To identify the genetic linkage mechanisms underlying Parkinson’s disease (PD) and periodontitis, and explore the role of immunology in the crosstalk between both these diseases.

Methods

The gene expression omnibus (GEO) datasets associated with whole blood tissue of PD patients and gingival tissue of periodontitis patients were obtained. Then, differential expression analysis was performed to identify the differentially expressed genes (DEGs) deregulated in both diseases, which were defined as crosstalk genes. Inflammatory response-related genes (IRRGs) were downloaded from the MSigDB database and used for dividing case samples of both diseases into different clusters using k-means cluster analysis. Feature selection was performed using the LASSO model. Thus, the hub crosstalk genes were identified. Next, the crosstalk IRRGs were selected and Pearson correlation coefficient analysis was applied to investigate the correlation between hub crosstalk genes and hub IRRGs. Additionally, immune infiltration analysis was performed to examine the enrichment of immune cells in both diseases.
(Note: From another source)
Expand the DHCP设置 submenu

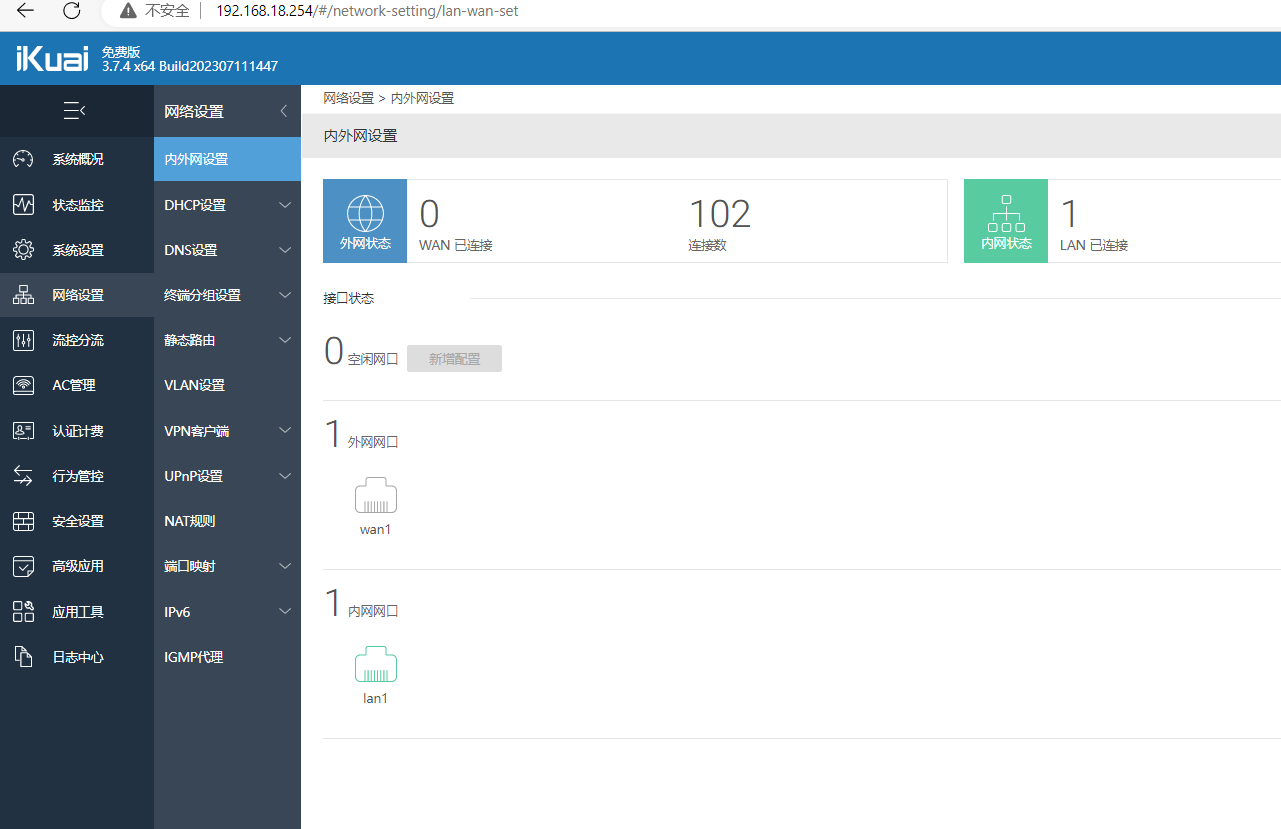[285, 205]
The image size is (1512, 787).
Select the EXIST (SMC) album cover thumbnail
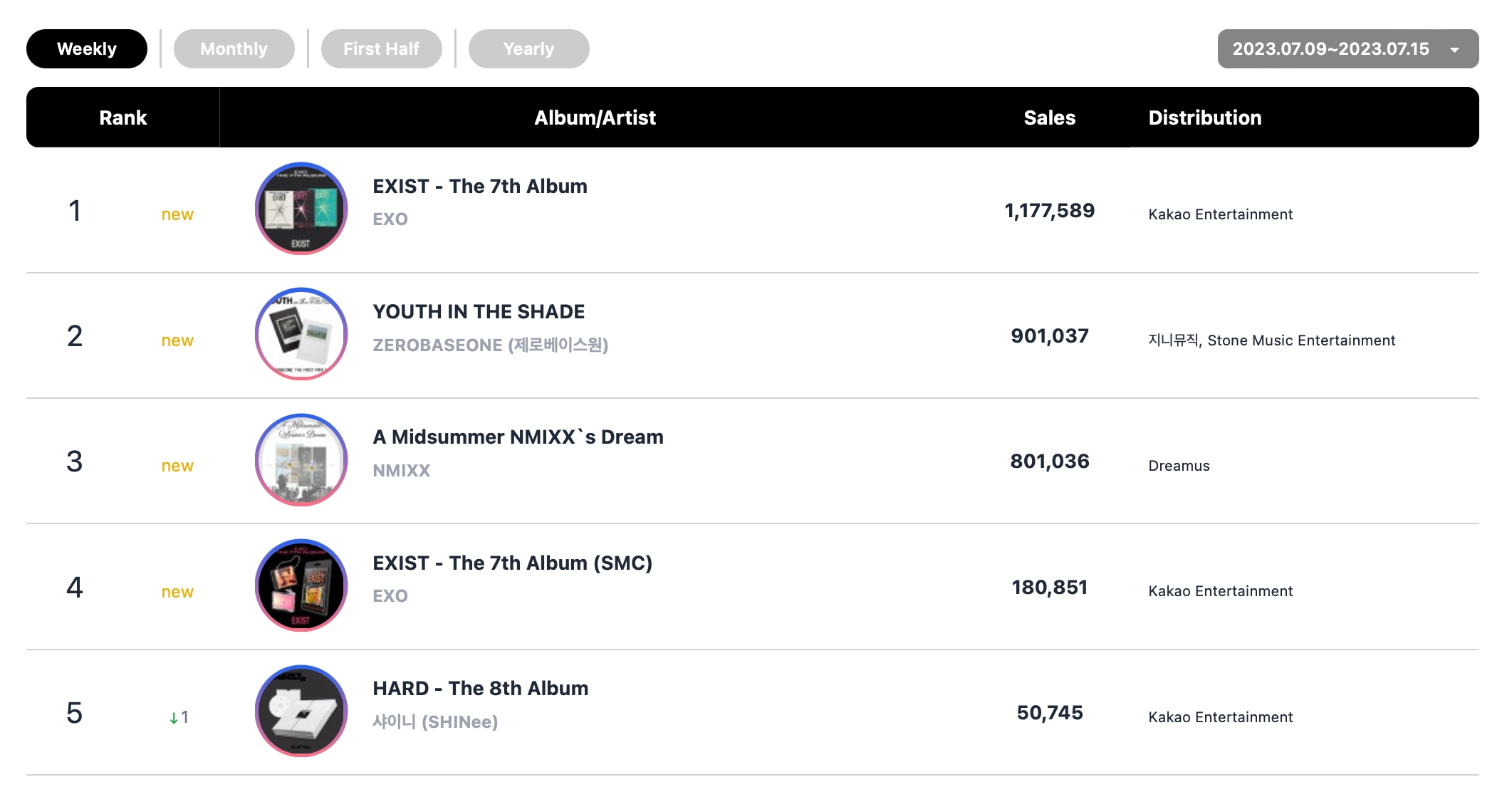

The correlation between hub crosstalk genes and highly enriched immune cells was also investigated.

Results

Overall, 37 crosstalk genes were found to be overlapping between the PD-associated DEGs and periodontitis-associated DEGs. Using clustering analysis, the most optimal clustering effects were obtained for periodontitis and PD when k = 2 and k = 3, respectively. Using the LASSO feature selection, five hub crosstalk genes, namely, FMNL1, MANSC1, PLAUR, RNASE6, and TCIRG1, were identified. In periodontitis, MANSC1 was negatively correlated and the other four hub crosstalk genes (FMNL1, PLAUR, RNASE6, and TCIRG1) were positively correlated with five hub IRRGs, namely, AQP9, C5AR1, CD14, CSF3R, and PLAUR. In PD, all five hub crosstalk genes were positively correlated with all five hub IRRGs. Additionally, RNASE6 was highly correlated with myeloid-derived suppressor cells (MDSCs) in periodontitis, and MANSC1 was highly correlated with plasmacytoid dendritic cells in PD.

Conclusion

Five genes (i.e., FMNL1, MANSC1, PLAUR, RNASE6, and TCIRG1) were identified as crosstalk biomarkers linking PD and periodontitis. The significant correlation between these crosstalk genes and immune cells strongly suggests the involvement of immunology in linking both diseases.